• **Task**: According to the code review excerpt, which method does areal/engine/fsdp_utils/init.py use to materialize meta models before broadcasting the state dict?
Extract provided Block Start
| areal/utils/recover.py | Same deferred import pattern for AutoProcessor; adds future annotations. |
| areal/engine/fsdp_utils/init.py | Uses to_empty() to materialize meta models before broadcasting state dict. |
| areal/engine/fsdp_engine.py | Switches non-rank-0 model creation device to meta under memory_efficient_load. |
💡 Add Copilot custom instructions for smarter, more guided reviews. Learn how to get started.
| # Only rank 0 loads on CPU; other ranks use meta device (zero memory) | ||
| # to avoid CPU OOM when multiple workers share a node. | ||
| # Weights are broadcast from rank 0 after FSDP sharding in initialize(). | ||
| if dist.get_rank() == 0: | ||
| loading_device = "cpu" |
There was a problem hiding this comment.
memory_efficient_load is documented/configured to not use rank-0 broadcast for VLMs (each rank loads weights independently on CPU), but this change sets loading_device="meta" for non-rank-0 whenever memory_efficient_load is enabled. For vision models this will instantiate the model on meta and then proceed without any later broadcast (since is_llm_cpu_load is false when self.is_vision_model), leaving meta tensors and likely breaking initialization. Consider gating the meta-device path to LLM-only (e.g., memory_efficient_load and not self.is_vision_model and not init_from_scratch), or explicitly force loading_device="cpu" for vision models when memory_efficient_load is enabled.
Extract provided Block End
Dataset extract Block Start
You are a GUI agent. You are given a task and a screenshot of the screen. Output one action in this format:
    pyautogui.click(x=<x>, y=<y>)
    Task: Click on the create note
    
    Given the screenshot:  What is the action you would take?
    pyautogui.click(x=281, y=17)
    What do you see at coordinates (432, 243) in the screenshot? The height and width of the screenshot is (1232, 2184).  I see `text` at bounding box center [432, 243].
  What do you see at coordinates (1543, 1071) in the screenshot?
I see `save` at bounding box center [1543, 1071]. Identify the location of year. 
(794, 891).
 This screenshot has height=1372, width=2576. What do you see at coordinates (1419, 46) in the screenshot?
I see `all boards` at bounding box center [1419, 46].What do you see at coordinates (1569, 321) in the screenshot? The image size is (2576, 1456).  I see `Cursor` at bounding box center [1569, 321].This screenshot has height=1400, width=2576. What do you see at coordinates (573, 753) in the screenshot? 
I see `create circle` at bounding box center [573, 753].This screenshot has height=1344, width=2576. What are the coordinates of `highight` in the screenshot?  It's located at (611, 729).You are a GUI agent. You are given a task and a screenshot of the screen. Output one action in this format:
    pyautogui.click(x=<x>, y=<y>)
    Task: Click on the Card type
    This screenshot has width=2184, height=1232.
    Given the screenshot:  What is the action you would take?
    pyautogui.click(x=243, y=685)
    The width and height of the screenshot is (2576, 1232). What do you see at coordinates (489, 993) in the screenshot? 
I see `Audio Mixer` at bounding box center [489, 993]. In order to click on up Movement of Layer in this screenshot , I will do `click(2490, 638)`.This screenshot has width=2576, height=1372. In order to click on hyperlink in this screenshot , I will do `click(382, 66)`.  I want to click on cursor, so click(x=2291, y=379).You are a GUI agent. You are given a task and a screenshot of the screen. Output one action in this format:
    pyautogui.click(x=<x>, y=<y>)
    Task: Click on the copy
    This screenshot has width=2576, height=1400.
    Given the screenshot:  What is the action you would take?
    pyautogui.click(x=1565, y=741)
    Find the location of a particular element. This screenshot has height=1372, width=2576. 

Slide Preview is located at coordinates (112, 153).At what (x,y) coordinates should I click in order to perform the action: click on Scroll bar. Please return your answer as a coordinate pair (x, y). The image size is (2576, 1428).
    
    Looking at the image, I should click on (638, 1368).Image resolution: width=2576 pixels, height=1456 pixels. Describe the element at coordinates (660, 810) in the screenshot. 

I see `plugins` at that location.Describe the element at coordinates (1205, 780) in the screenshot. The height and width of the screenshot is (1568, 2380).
Dataset extract Block End
• **Response area**: to_empty()